An Ode to Poetry

Oh, poetry. You beautiful, expressionist, challenging, frustrating beast. Many struggle to find your deeper meaning, your hidden messages. Children sit in schools, turned off and annoyed by your very existence, writing the same poems (ahem, haikus) year after year.

This year I took a new approach to teaching poetry, and it’s one that I wish I would have tried before now. My students were energized and engaged, some of them actually excited to spend a whole class period writing.

For half our class (I teach a 2-period block), my students have explored different forms of poetry. They’ve sought out different types of poems, listened or read examples, and found ways to express themselves through this medium. They’ve gotten deep and meaningful, really sinking in to what poetry is all about. It’s been very low-stakes, with each student working toward a more personal goal: To write as many different kinds of poems as they can, to explore poetry outside of their comfort zone, and to express themselves as never before.

We each created a portfolio of our work, not for an assessment, but to share in a gallery walk. The point being to push yourself, write as a form of expression, a way of communication, rather than to work towards getting a grade. Those that follow my blog know that I’ve shifted my focus from grades this year, and this part of our poetry exploration is a great illustration of the positive side effects from that choice.

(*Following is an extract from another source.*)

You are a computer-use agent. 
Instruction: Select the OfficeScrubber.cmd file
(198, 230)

My students, even my striving writers, thrived in this structure. I have one student in particular who has struggled through writing assignments all year and been quite vocal about her disdain for the craft itself. In this poetry unit, she found her groove. She wrote multiple poems a day, thrilled to show them to me and her peers, and honestly enjoyed herself. The low-stress nature and the encouragement to express who she is has turned her from one of my most resistant students into one of my the most engaged.

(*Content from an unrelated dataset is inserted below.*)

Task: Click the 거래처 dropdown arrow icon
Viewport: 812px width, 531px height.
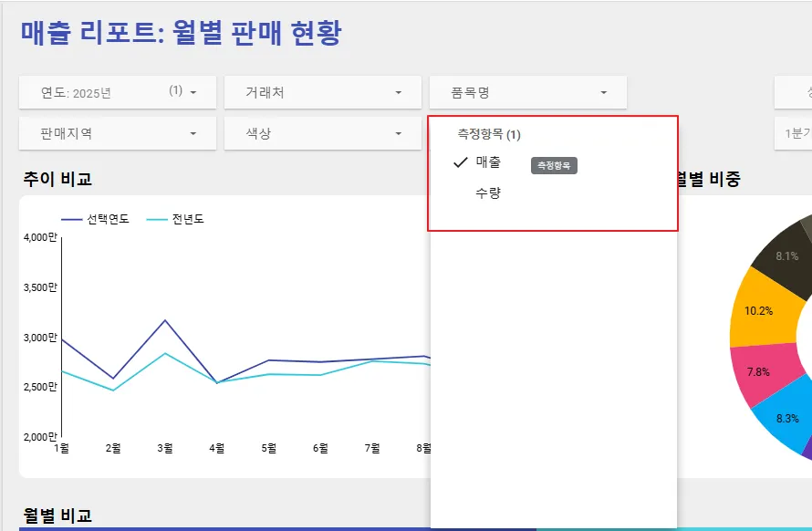Action: coord(398,93)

Each year, poetry has been a good unit. It’s gotten kids looking forward to our ELA class in years past, but this year it’s become even more. The empowerment they are so clearly feeling through this time to freely write and explore the medium has been awesome. But it’s not just the writing part. Our analysis of poetry has changed, too. The class holds open discussions, focusing on different ways we can find meaning in the words. We learn the traditional poetic devices, like rhyme scheme and repetition, but we also talk about the poet’s point of view, hometown, and historical context. The way we talk about these traditional pieces though has completely shifted. I invite all students to share their thoughts, reactions, and ideas about each poem I read aloud. No answer is wrong, as long as they can explain and defend their thinking. It’s sparked some really interesting discussions, and some really cool points of view. For example, one of my students suggested that the poem Eating Poetry is from the point of view of fire, and though I’ve read it every year, I’ll never read it the same way again. In addition to this and other classic poems from Frost, Whitman, and Dickinson, we’ve also listened to and discussed songs from Hamilton!, Leslie Odom Jr. and Sara Bareilles, Eminem, and Macklemore. My kids have found connections to the poetry, but have also started to see that lyricists and songwriters are poets too.

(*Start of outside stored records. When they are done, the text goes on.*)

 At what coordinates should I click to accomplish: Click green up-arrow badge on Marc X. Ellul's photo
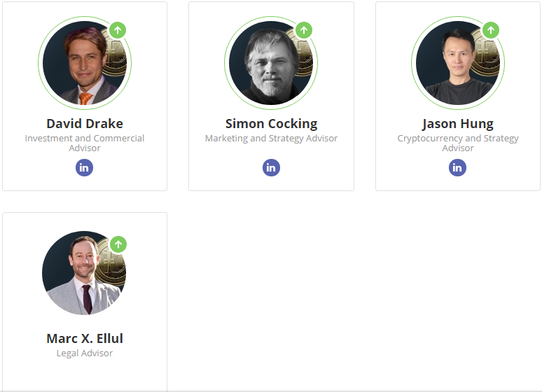(118, 244)
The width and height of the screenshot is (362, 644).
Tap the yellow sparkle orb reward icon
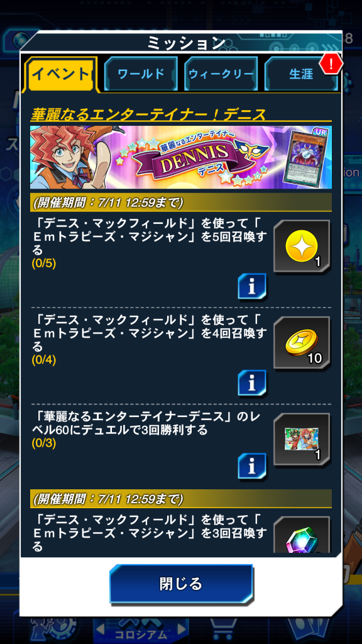pyautogui.click(x=302, y=247)
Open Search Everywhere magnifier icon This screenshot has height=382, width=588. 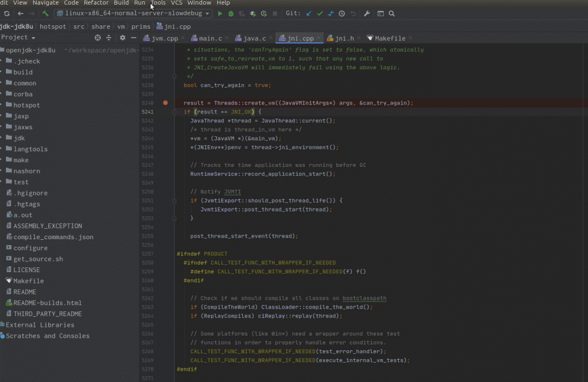pyautogui.click(x=392, y=14)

We’ve taken our analytical skills to a new level, all while acknowledging the multiple perspectives that exist in our classroom. Students are learning new things about each other and themselves, sharing their thoughts and experiences with the group, and expanding on one another’s ideas.

Our unit ended with an incredible Poetry Slam, which is something we’ve held annually. I honestly don’t think I will ever, ever get rid of it. Students are tasked with writing an original poem, either by themselves or with a partner, and then performing it for an audience of their peers, parents, and guest judges. We host it as a group, and make a big production of our American Idol style judging. I invite other teachers, administrators, counselors, social workers, and the like to join us and offer feedback to the students. It’s low-key and goofy, but the kids really flourish from sharing their voices with the audience. Many of them are inspired to come out of their shells and share a little bit of who they are with each other. It’s beautiful, powerful, and moving. Every year I’m blown away by the talent and creativity that exists within my classroom, and amazed that it takes something as simple as poetry to bring it out.

I don’t know if I’ll ever fully understand the magical quality that poetry has, or be able to analyze the reason why it is so freeing for students. It could be the openness of it and the freedom to ‘play’ with writing in a new, unfamiliar way. It could be connecting it to something deeper, something that resonates within them and makes them feel seen or heard. It could even be the goofiness of it, and the silliness that comes from learning to perform poetry aloud for their friends. Whatever the reason is, it really works for kids and I love seeing them find joy in language. Nothing makes me happier than a student finally beginning to realize the beautiful expressive nature of writing. Poetry is transformative, and I love bearing witness to the change in my classroom every year.